On February 11, 1990, he walked out. He was seventy-one years old. Four years later,

on May 10, 1994, he took the oath of office as President of the Republic of South Africa in front of the Union Buildings in Pretoria. 🕊️

From that day, he was Nelson Mandela.

At his inauguration, three white men sat in the seats of honor. They were prison guards who had kept him for twenty-seven years. Mandela had invited them personally. The reason: they had treated him as a human being.

In his autobiography, Long Walk to Freedom, he wrote: "As I walked out the door toward the gate that would lead to my freedom, I knew if I didn't leave my bitterness and hatred behind, I'd still be in prison."


Mandela's term lasted five years.

What he accomplished. In 1996, he enacted a new constitution. South Africa became the first country in the world to constitutionally prohibit discrimination on the basis of sexual orientation. The death penalty was abolished. Access to housing, healthcare, education, and water was written in as a right.

Through the Reconstruction and Development Programme, about 750,000 low-income homes were built. 🏠 Electricity reached two million households. Clean water reached three million people. Free healthcare was provided to children under six and to pregnant women.

He established the Truth and Reconciliation Commission. Perpetrators who confessed the truth could receive amnesty. About 7,000 applied; roughly 850 were granted. There was criticism: reconciliation without justice. But South Africa did not take the road of Rwanda or Yugoslavia.

He stepped down after a single five-year term. In Africa, leaders rarely surrendered power voluntarily.


Yet Mandela's tenure also had its failures. 💔

The 1996 GEAR policy effectively abandoned the ANC's socialist commitments. The mines were not nationalized. Land redistribution barely advanced. At the end of apartheid, white South Africans owned 87 percent of agricultural land; at the end of his term, that figure had hardly moved. Unemployment rose from about 20 percent in 1994 to about 30 percent in 1999. The economic gap between Black and white South Africans did not close.

The response to HIV/AIDS was slow. During his term, adult infection rates rose from around 7 percent to nearly 20 percent. Mandela himself later admitted: "I should have spoken out more strongly when I was president."

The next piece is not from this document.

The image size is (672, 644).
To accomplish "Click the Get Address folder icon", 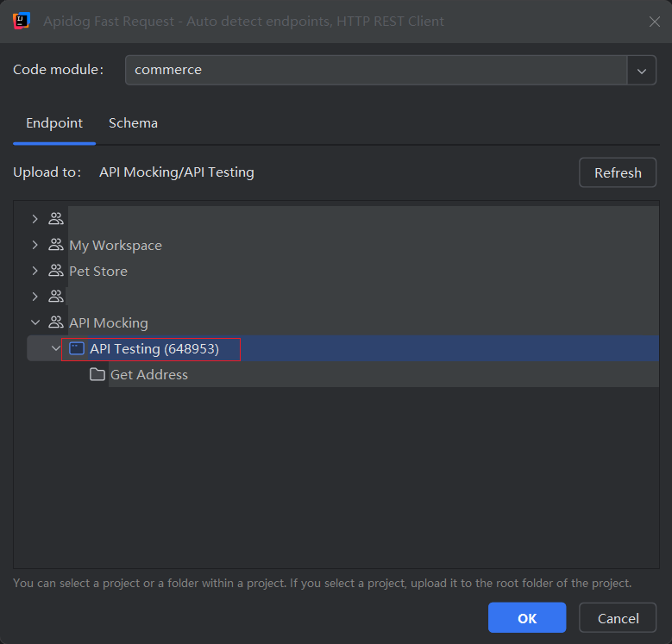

Violent crime surged. The limits of administrative capacity became apparent. As the ANC effectively became the state itself rather than a political party, the soil for future corruption was prepared. Mandela himself was incorruptible, but he did not dismantle that structure.


Mandela died in 2013. The leaders who came after him inherited neither his restraint nor his integrity. The "state capture" of the Jacob Zuma era was what happened when the internal problems of the ANC, untouched by Mandela, finally festered.

South Africa remains one of the most unequal countries in the world. Its Gini coefficient stands at around 0.63.

That is why, even today, people in South Africa speak of returning to the Mandela era. Not because it was perfect. But because, at least then, there was hope.